Comienza ya a acusar el cansancio. Hay días en los que no tiene ganas de hablar
con nadie, harto de que le pregunten una y otra vez cómo se encuentra. Otro
amigo de Croacia lleva casi un año preocupado por la crítica situación
económica de su familia y por la grave enfermedad de su hermana menor. Una
amiga mía acaba de perder a uno de sus sobrinos. Un suicidio cruel ha acabado
con una vida joven y vibrante. Son solo tres ejemplos muy recientes y cercanos. ¿Quién
pone luz en esta oscuridad? Podríamos taparnos los ojos y decir que la vida es
hermosa, que todo va bien, pero entonces estaríamos engañándonos. La fe
cristiana no huye de la realidad: la atraviesa con la fuerza de la esperanza.
Cuando nuestros amigos
viven situaciones dolorosas no necesitan muchas palabras de ánimo y mucho menos
directrices. Se conforman con que escuchemos con respeto sus historias.
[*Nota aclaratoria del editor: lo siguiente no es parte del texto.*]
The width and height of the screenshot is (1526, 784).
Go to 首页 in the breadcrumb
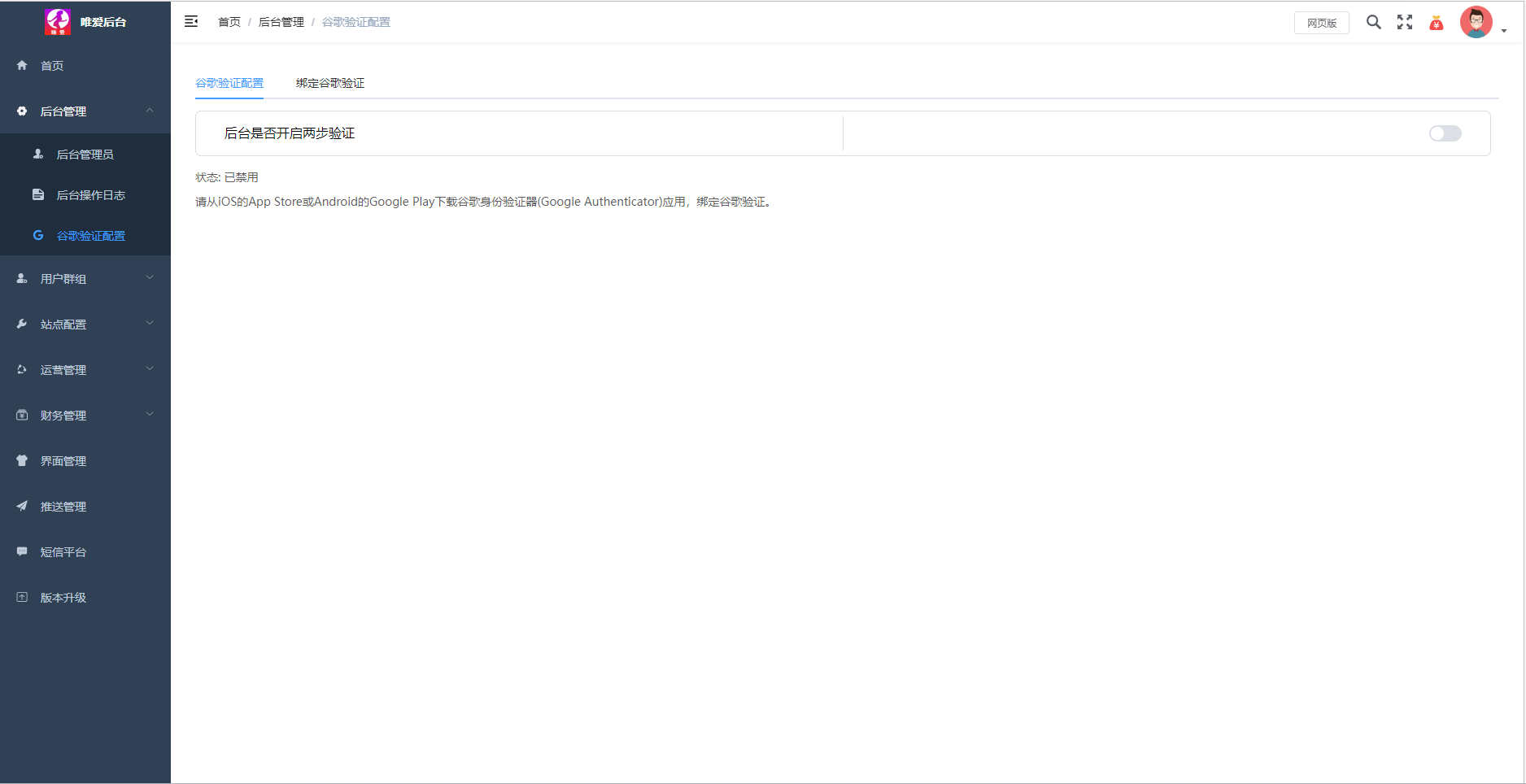coord(229,22)
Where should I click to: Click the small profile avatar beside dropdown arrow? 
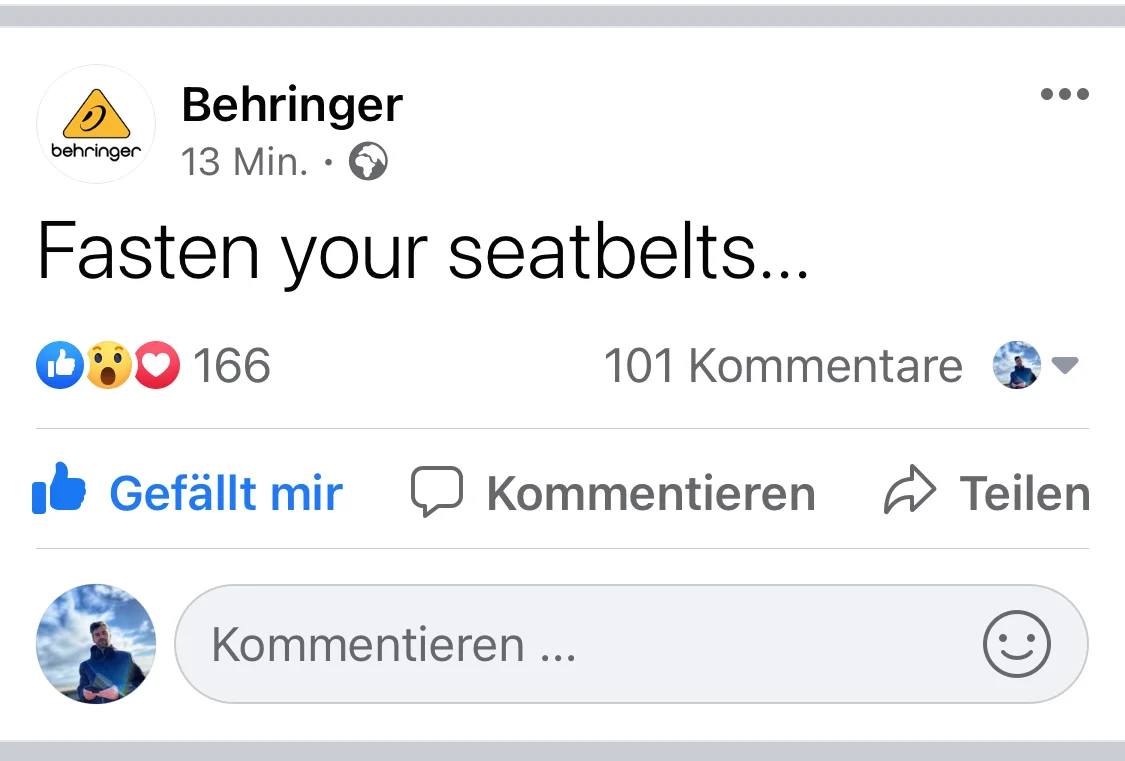click(x=1016, y=366)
Escuchar implica vaciarse. Tal vez se nos ocurren muchas cosas que decir, pero
no es el momento. Si no me vacío de mis cosas, no tengo espacio para acoger lo
que la otra persona quiere comunicarme. Por eso, es tan desagradable que cuando
alguien nos está contando algo íntimo, cortemos su discurso con intervenciones de
este tipo: “Pues a mí me ocurrió algo parecido” o “No te preocupes, todo pasará”.
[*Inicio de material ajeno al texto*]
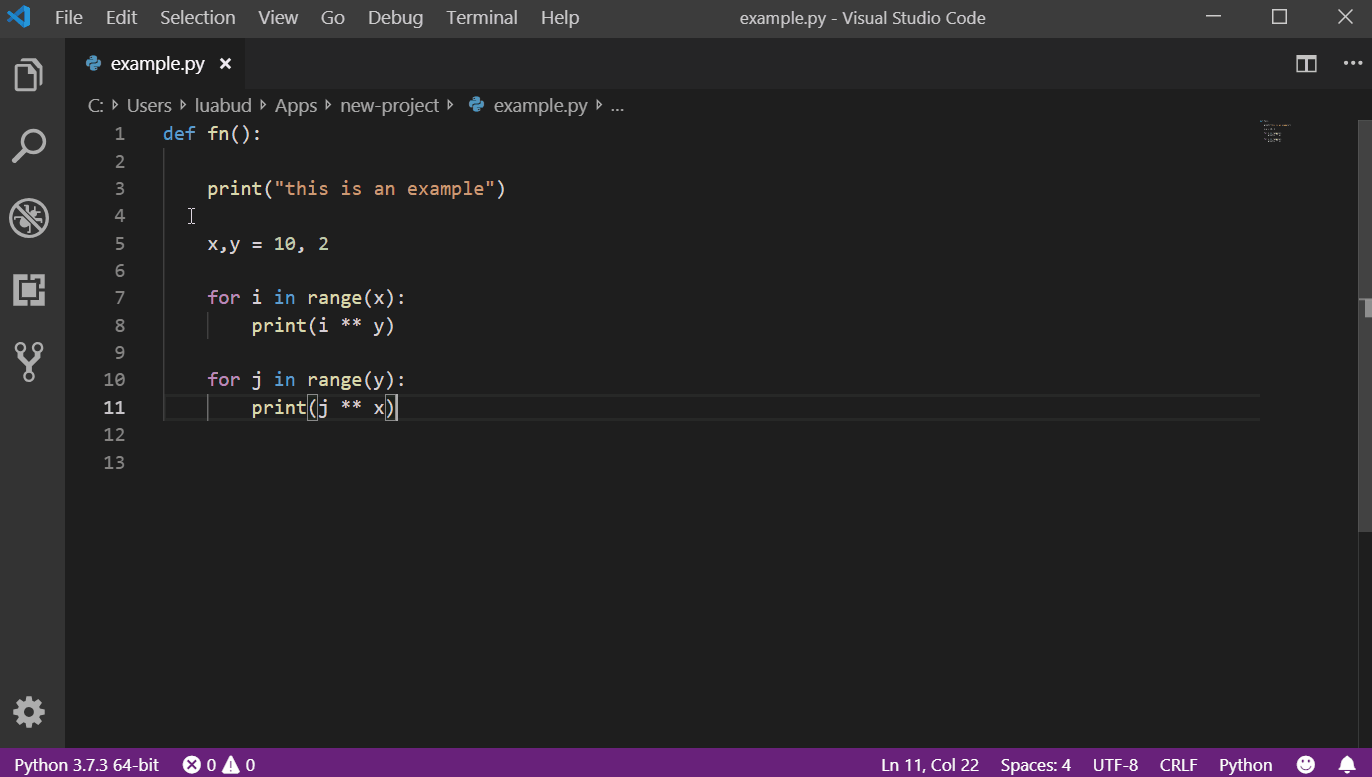Change encoding by clicking UTF-8
Image resolution: width=1372 pixels, height=777 pixels.
pos(1115,764)
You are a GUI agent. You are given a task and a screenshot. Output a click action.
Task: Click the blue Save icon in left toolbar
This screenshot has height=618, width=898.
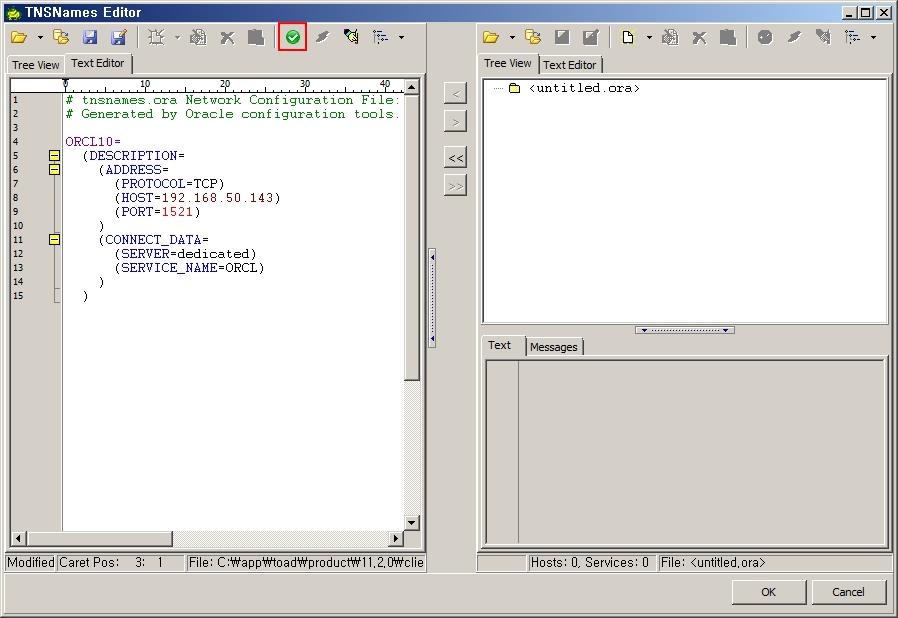[x=90, y=37]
Y mucho menos, frases estúpidas como: “Alegra esa cara, hombre, que pareces un
muerto” o “Todos tenemos problemas”. Escuchar es escuchar; o sea, hacerse todo oídos
para que la otra persona pueda hacerse toda palabra. Las tres personas amigas
que compartieron ayer su situación conmigo por teléfono me merecen el mayor aprecio. Obviamente,
las situaciones que están viviendo son muy diferentes. No es lo mismo un dolor
de espalda que un suicidio. Pero, más allá de esta diferencia objetiva, la
actitud de escucha debe ser semejante.
Voy encontrando por los
caminos de la vida muchas personas que no tienen a nadie que las escuche, que nadie
aplica en sus heridas el “bálsamo
de la escucha”. No tienen más remedio que tragarse su soledad, su
angustia, sus recuerdos, sus resentimientos, sus dolores o sus preguntas. Por
eso, aunque no figure en la lista de las obras de misericordia, yo añadiría una
más a las 14 (siete corporales y siete espirituales) que nos propone la Iglesia”:
“Escuchar a quien necesita hablar”. Creo que todos sabemos por experiencia el
poder liberador que tiene la palabra. Cuando se nos da la oportunidad de
expresar lo que llevamos dentro y alguien lo escucha con atención, respeto y
cariño, se produce un milagro curativo. Aprendemos a explorar nuestro interior,
empezamos a darle un sentido y, a menudo, encontramos claves para afrontar la
vida de otra manera. En este mundo ruidoso y cacofónico en el que vivimos,
¡cómo se aprecia encontrar a alguien que te escuche con calma, sin prejuicios,
sin afán de venderte recetas, sin apuro! Me gusta mucho escuchar a las personas
y valoro el ser escuchado. No es necesario ser rico para compartir este tesoro
con los demás. En general, quienes no disponen de muchos bienes materiales han
desarrollado a menudo habilidades que son más necesarias para la vida que un
buen cheque. El escuchar a otros cuando les “duele el alma” es una de ellas. Por suerte, aunque a veces tengamos la sensación contraria, Dios siempre nos escucha. La liturgia del próximo domingo nos va a proponer este asunto, así que podemos dejarlo para la entrada de mañana. Buen fin de semana.